Much of the media coverage focused on the complex nature of derivatives trading – although in the case of Barings the transactions on which money was lost were mostly simple bets on equity prices that went wrong.

It was not, then, the arcane nature of derivatives that caused the collapse of Barings – rather the lack of some basic operational controls. With limited staffing in its Singapore subsidiary, Barings failed to ensure the effective segregation between its trading activities and the recording and accounting of those trades. One trader, Nick Leeson, executed the transactions, took it upon himself to record the financial outcomes of certain of these trades (in a secret account coded 88888) and also managed the movements of funds to support them.
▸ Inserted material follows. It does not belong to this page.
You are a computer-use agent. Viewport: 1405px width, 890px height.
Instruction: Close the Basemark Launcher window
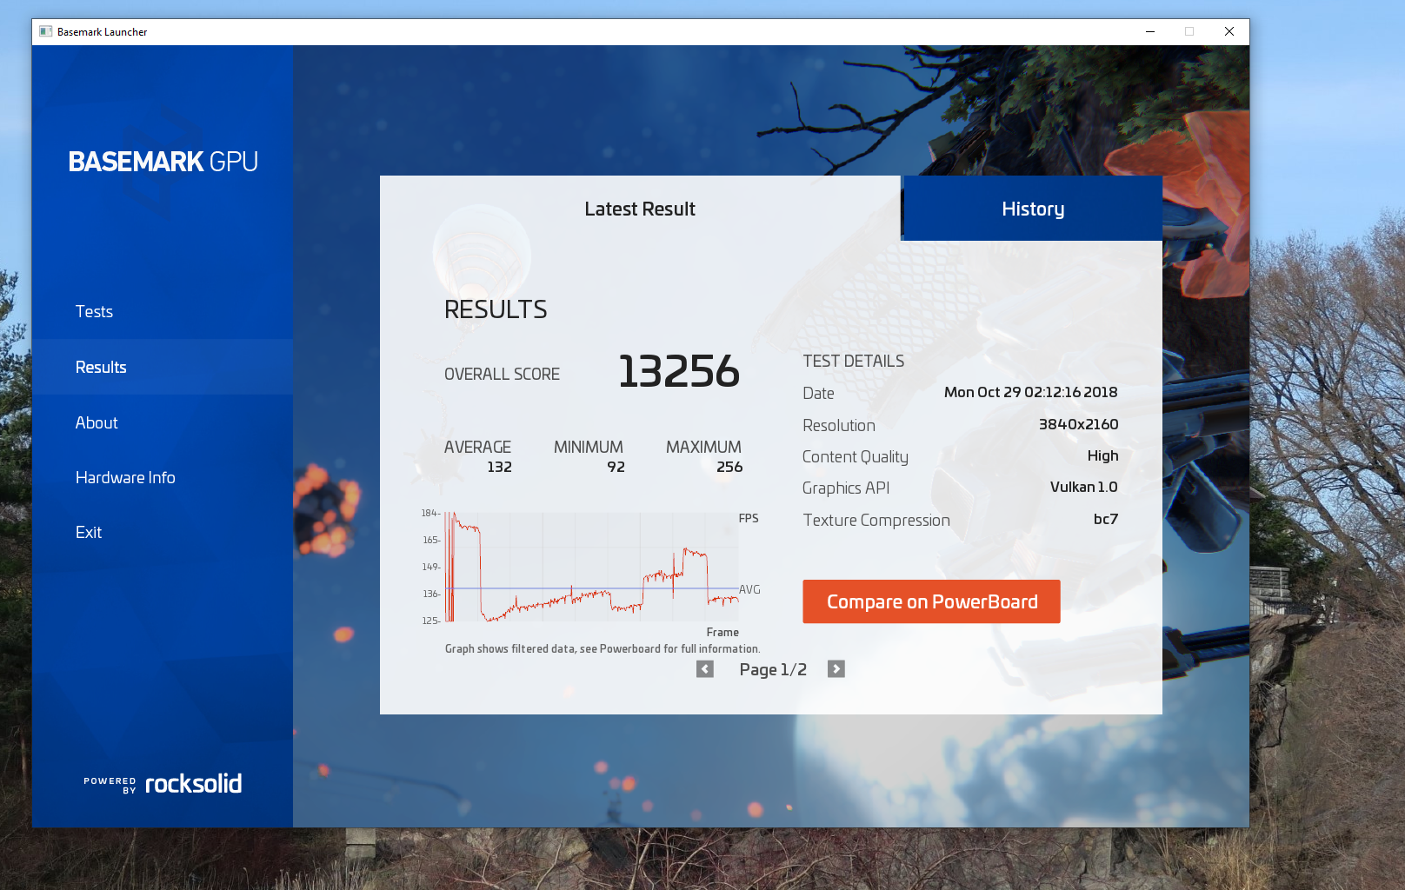[x=1229, y=31]
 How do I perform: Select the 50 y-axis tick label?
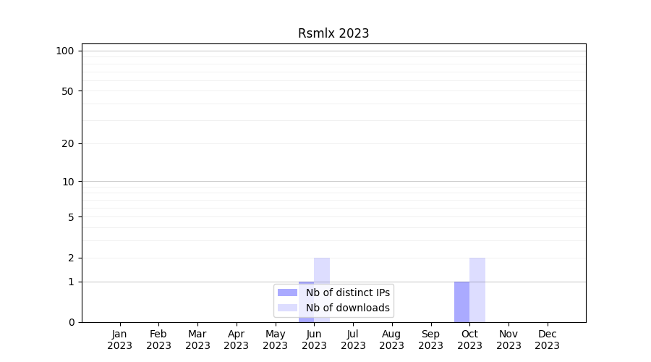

This enabled him to start concealing loss-making transactions and their financial consequences for the bank for several months.

Eventually the adverse cash-flow consequences of the bets that had gone wrong had to surface as counterparties to the transactions sought their ‘winnings’. Barings collapsed at a spectacular speed and Nick Leeson, after fleeing, was apprehended at Frankfurt airport and returned to Singapore to serve time in prison for his fraudulent activities.

The collapse could so easily have been averted by applying a simple operational control. If Nick Leeson had not been able to record his own transactions and move funds to support his trading positions – that is, if the trading activities had been properly segregated from the settlements and accounting function in Singapore – then the loss-making trades would have been identified and reported by other staff at an early stage. This would have prevented the losses from escalating. Barings might have taken a financial loss as it unwound these trading positions, but it would have survived.

Ironically, the number eight is, according to the Chinese, supposed to bring luck. Clearly it failed to do so for Nick Leeson and Barings Bank!